**HOW TO COMPLETE THIS TASK**
Among the records that follow, find the line with "Screen dimensions: 1216x771" and the line with "Task: Select the 8:45 PM departure time". Set down those lines and all lines between them exactly, without adding anything.

Data records
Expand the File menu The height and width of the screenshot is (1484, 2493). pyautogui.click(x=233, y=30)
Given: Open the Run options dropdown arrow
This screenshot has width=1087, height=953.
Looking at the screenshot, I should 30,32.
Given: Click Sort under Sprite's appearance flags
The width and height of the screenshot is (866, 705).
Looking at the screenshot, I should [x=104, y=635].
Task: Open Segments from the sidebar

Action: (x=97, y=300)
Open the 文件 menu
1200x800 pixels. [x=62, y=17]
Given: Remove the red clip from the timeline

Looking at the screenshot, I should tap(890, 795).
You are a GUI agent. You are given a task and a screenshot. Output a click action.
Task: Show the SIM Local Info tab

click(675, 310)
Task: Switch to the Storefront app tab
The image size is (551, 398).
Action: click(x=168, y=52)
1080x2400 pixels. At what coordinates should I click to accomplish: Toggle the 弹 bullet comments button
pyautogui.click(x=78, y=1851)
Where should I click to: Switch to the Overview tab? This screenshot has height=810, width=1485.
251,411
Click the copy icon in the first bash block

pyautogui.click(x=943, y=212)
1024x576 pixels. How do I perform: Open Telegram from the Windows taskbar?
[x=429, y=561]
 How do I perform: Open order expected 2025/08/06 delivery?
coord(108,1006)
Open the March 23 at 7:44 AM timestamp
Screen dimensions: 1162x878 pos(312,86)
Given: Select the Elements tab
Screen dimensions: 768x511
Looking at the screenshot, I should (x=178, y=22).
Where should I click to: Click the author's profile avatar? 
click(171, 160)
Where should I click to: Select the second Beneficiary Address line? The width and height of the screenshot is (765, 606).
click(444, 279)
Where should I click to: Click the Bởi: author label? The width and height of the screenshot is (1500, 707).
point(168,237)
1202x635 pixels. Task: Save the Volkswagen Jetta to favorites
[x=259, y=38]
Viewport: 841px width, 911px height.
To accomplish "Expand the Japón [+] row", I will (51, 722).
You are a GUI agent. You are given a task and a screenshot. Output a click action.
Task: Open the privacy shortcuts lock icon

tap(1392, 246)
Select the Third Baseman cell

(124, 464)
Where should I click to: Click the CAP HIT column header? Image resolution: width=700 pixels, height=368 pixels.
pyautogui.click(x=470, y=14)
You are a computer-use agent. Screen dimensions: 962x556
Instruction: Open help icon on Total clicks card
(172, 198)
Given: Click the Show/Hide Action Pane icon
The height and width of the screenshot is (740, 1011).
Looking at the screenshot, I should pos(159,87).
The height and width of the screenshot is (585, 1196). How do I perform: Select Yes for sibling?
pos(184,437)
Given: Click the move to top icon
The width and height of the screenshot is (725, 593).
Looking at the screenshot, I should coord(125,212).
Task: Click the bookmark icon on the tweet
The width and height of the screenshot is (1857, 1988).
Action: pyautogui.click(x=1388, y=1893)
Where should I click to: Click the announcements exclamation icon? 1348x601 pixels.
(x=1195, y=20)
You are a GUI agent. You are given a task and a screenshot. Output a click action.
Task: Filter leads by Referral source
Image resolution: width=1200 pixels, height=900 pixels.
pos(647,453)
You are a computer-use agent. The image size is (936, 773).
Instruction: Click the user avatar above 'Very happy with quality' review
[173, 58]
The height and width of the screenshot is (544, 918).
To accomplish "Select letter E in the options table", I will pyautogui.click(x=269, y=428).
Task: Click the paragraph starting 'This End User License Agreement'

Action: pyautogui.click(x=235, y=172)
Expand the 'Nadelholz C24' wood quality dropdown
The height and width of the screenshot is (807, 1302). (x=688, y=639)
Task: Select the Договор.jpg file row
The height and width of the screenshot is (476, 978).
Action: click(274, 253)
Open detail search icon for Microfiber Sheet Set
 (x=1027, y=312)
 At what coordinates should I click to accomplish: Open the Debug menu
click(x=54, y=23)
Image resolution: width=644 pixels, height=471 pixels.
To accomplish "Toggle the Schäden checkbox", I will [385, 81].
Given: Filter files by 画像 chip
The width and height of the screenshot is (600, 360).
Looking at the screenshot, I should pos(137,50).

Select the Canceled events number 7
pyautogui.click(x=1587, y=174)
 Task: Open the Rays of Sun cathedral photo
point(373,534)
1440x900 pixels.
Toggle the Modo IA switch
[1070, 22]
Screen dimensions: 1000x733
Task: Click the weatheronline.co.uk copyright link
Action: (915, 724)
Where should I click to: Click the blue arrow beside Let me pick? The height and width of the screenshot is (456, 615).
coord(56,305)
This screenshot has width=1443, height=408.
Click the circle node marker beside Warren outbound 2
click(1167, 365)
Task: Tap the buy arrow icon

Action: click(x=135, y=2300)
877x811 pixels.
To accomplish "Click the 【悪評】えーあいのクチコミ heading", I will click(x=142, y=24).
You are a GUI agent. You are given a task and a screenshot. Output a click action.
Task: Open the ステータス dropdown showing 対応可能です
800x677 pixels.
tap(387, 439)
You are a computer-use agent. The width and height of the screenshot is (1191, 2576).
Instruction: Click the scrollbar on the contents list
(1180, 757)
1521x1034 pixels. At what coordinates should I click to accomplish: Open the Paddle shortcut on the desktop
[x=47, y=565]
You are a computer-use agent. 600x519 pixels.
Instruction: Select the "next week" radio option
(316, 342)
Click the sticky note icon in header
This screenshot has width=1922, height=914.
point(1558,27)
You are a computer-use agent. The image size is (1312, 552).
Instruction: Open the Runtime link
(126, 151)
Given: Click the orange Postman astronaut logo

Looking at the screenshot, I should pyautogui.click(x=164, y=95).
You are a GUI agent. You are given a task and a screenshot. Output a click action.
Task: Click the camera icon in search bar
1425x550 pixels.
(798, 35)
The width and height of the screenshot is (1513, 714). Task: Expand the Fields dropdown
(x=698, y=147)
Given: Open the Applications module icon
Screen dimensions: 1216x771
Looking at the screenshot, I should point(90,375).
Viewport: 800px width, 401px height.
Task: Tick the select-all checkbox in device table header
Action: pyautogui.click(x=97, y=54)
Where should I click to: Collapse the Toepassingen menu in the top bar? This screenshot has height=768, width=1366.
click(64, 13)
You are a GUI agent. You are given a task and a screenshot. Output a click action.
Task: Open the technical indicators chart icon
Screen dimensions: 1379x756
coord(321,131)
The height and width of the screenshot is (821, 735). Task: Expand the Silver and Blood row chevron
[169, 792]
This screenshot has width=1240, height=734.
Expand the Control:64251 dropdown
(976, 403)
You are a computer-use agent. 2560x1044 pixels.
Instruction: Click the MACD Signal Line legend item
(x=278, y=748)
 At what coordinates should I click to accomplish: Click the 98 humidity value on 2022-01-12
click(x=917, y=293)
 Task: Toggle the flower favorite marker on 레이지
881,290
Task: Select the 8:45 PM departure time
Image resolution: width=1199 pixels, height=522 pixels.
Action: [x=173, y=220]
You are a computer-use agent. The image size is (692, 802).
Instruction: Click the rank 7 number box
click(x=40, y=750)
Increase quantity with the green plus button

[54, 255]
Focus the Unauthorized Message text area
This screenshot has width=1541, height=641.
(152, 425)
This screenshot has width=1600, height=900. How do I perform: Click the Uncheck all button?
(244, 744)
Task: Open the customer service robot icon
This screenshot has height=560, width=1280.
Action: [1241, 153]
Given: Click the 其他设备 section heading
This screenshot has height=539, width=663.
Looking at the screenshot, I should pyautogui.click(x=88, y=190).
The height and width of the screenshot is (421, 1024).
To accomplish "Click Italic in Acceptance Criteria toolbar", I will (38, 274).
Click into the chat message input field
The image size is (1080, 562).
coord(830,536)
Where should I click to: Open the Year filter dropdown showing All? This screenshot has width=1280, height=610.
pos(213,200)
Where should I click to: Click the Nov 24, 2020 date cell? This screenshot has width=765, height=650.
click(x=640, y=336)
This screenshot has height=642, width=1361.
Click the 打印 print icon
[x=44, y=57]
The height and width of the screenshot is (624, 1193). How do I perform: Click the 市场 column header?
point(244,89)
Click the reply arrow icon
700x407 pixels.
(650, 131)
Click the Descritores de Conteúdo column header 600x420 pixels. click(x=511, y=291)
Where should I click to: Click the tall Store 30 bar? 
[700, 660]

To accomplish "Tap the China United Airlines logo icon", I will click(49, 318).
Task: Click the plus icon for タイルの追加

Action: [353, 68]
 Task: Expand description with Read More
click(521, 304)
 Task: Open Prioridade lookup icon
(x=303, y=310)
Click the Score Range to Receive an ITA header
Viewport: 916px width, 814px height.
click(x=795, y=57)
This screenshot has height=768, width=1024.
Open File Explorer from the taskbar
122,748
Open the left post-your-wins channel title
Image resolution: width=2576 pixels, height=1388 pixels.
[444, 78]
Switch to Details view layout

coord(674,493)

**YOUR RESPONSE**
Screen dimensions: 1216x771
Looking at the screenshot, I should point(90,375).
Viewport: 800px width, 401px height.
Task: Tick the select-all checkbox in device table header
Action: pyautogui.click(x=97, y=54)
Where should I click to: Collapse the Toepassingen menu in the top bar? This screenshot has height=768, width=1366.
click(64, 13)
You are a GUI agent. You are given a task and a screenshot. Output a click action.
Task: Open the technical indicators chart icon
Screen dimensions: 1379x756
coord(321,131)
The height and width of the screenshot is (821, 735). Task: Expand the Silver and Blood row chevron
[169, 792]
This screenshot has width=1240, height=734.
Expand the Control:64251 dropdown
(976, 403)
You are a computer-use agent. 2560x1044 pixels.
Instruction: Click the MACD Signal Line legend item
(x=278, y=748)
 At what coordinates should I click to accomplish: Click the 98 humidity value on 2022-01-12
click(x=917, y=293)
 Task: Toggle the flower favorite marker on 레이지
881,290
Task: Select the 8:45 PM departure time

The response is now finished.